We’ve seen glimpses of what’s possible with third-party EMG accessories like Wearable Devices’ Mudra and research out of university labs. The key here is tight integration: A neural band coupled with Meta’s glasses could finally provide wearable computing with a control scheme that is silent, precise, and socially acceptable.

Horizon OS and an inviting SDK

The biggest news might have been software, not hardware. And Meta is expected to open up an SDK for smart glasses apps, expanding its ambitions for the Horizon OS beyond VR applications and into “heads-up” use cases. That means actual APIs for notifications, navigation, fitness, translation and enterprise tools — not just to mention monetization and distribution paths that don’t depend exclusively on experimental betas.

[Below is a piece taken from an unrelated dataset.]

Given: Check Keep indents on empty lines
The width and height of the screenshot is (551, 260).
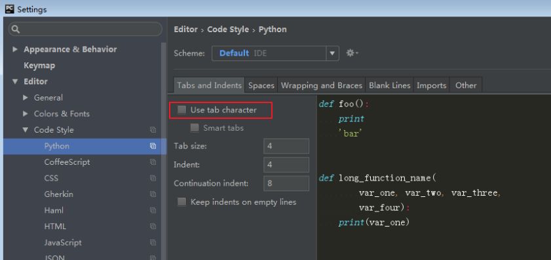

Meta Connect: Ray-Ban smart glasses, Hypernova wearable, Horizon OS interface

Meta has said that it plans to have Horizon OS partners, and has already named ASUS’s Republic of Gamers and Lenovo for future devices. A public glasses SDK would provide developers a target and to foster design for micro-interactions; 2–3 second glances, voice and EMG input, and context-aware prompts. Llama 3–series models can be used to drive the same feature directly on-device (with cloud assist for heavier lifting).

VR takes a break as partners step in

This time, don’t look for a new Quest.

Instead look for third-party hardware momentum around Horizon OS. The chatter continues about an ASUS ROG headset — described as a performance-first device with eye and face tracking, plus high-resolution displays — set to demonstrate how the Horizon OS can reach beyond gaming into creator workflows. Another probable pillar is Lenovo itself, a sturdy name in productivity-first mixed reality.

This pivot is in line with market dynamics. I’ve always been a static VR evangelist, in private if not in print (who even knows how it looks behind those closed windows?). Analysts at the industry research firms IDC and CCS Insight have both observed that although VR is just as likely to spike according to major product releases, everyday wearables feed steadier engagement. A larger OS with many OEMs spreads risk and speeds up experimentation.

Horizon Worlds and Meta AI become more generative

On the platform side, expect generative creation in Horizon Worlds — text-to-scene creating, physics-aware props and character agents with adjustable personalities. Filled with too much gravity, the idea of an Llama-styled take on building out user-generated worlds has a simple barrier to entry and fast iteration loop that gives creators far more tools to work with than we’ve seen from Meta since slipping into its Ray-Ban-clad video and photo clairvoyance.

Meta also seems poised to push character-driven assistants into new languages and regions, a crucial development for extending their global reach. The question will be how to balance utility and safety — guardrails, cues of transparency and on-device processing options will all be scrutinized by regulators and users alike.

Why this Connect matters

If rumors pan out then Meta will usher in the next era of consumer AR — from camera glasses to glanceable displays, voice-only control to EMG, and closed features to a real developer platform. That combination is what transformed smartphones from gadgets into ecosystems. That exact playbook — enacted with privacy, battery efficiency and developer ROI in mind — could come to define the next decade of spatial computing.